The Indian Press Commission has reiterated the same views. It expresses “Democracy can thrive not only under the vigilant eyes of its legislatures but under the care and guidance of public opinion and the press is par excellence, the vehicle, through which the opinion can become articulative”.

The judiciary has acknowledged the importance of press in modern society. Lord Denning observed that: ”The reason why in these cases (where freedom of speech prevailed over other rights) the law gives no remedy is because of the importance it attaches to the freedom of press; or better put, the importance in a free society of the circulation of true information. The metes and bounds of this are already staked out by the rule of law.”

In Romesh Thappar and Brij Bhushan's cases, the Supreme Court observed that: “Freedom of speech and expression is the foundation of all democratic organisations and is essential for the proper functioning of the process of democracy, ”
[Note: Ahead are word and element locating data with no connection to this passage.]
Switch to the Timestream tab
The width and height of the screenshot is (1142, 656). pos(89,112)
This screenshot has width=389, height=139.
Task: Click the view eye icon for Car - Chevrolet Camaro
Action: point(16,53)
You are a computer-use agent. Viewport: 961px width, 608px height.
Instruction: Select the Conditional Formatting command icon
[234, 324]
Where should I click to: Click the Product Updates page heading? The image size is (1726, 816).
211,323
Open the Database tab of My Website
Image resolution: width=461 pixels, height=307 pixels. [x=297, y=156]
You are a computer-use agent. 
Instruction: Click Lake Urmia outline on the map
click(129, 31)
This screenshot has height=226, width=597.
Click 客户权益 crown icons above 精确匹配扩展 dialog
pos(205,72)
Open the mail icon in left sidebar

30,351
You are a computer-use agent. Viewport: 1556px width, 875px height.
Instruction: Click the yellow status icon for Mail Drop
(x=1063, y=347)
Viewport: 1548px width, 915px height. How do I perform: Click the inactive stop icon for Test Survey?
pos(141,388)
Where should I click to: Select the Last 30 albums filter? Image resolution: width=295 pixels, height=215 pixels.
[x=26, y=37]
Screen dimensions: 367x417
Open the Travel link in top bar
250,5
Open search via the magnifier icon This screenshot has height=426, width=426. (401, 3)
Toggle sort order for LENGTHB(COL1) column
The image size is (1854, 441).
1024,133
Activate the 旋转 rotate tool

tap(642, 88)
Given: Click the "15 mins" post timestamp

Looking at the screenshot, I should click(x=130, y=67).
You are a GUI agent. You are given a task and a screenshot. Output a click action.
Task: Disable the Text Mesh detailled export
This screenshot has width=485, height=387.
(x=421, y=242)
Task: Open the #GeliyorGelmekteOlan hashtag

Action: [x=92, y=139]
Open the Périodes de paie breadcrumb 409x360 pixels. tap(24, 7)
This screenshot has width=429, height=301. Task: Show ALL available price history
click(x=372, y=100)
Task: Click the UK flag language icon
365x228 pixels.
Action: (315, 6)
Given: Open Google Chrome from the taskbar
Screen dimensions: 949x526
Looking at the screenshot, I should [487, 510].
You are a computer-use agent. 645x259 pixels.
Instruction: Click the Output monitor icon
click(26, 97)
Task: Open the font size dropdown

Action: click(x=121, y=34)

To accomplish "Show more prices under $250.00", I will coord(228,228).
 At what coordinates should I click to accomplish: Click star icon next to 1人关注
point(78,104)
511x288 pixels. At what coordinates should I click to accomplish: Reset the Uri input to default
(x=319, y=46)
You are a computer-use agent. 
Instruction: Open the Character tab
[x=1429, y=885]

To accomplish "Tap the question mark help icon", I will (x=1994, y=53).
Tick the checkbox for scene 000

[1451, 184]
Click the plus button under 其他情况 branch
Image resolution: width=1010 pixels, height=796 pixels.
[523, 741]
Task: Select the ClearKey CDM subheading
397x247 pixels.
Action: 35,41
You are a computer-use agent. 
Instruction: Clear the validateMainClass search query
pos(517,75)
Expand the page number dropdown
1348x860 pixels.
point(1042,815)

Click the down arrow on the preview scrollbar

Quoting Blackstone's commentaries he further said that:

Every free man has undoubted right to lay what sentiments he pleases before the public; to forbid this is to destroy the freedom of press

Sounding a note of caution in Sakal Paper's case about the importance of freedom of speech and expression (the freedom of press is a part), Mudhalkar, J. said that:

Courts must be ever vigilant in guarding perhaps the most important freedoms guaranteed by our Constitution The reason for this is obvious. The freedom of speech and expression is of paramount importance under a democratic Constitution which envisages changes in the composition of legislatures and the Governments and must be preserved.“

While according to Ray. J, it is said; “The faith in popular Government rest on the old dictum, “Let the people have the truth and the freedom to discuss it and all will go well”. The liberty of press remains an “Ark of covenants” in every democracy. Steel will yield the products of steel. Newsprint will manifest whatever is thought by man.”